▸ AIM OF THE EXERCISE: Rewrite the records between the lines holding "You are a computer-use" and "coord(456,79)", inclusive, with "dropdown" replaced by "menu" and nothing else changed.

-- Start --

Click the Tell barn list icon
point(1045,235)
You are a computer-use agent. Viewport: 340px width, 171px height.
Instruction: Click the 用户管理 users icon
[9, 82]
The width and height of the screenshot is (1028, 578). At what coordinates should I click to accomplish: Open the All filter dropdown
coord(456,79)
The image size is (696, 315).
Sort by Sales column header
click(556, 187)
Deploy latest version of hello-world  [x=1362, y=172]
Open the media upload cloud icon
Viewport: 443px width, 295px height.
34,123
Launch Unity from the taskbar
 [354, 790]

-- End --

▸ EXERCISE ANSWER:
You are a computer-use agent. Viewport: 340px width, 171px height.
Instruction: Click the 用户管理 users icon
[9, 82]
The width and height of the screenshot is (1028, 578). At what coordinates should I click to accomplish: Open the All filter menu
coord(456,79)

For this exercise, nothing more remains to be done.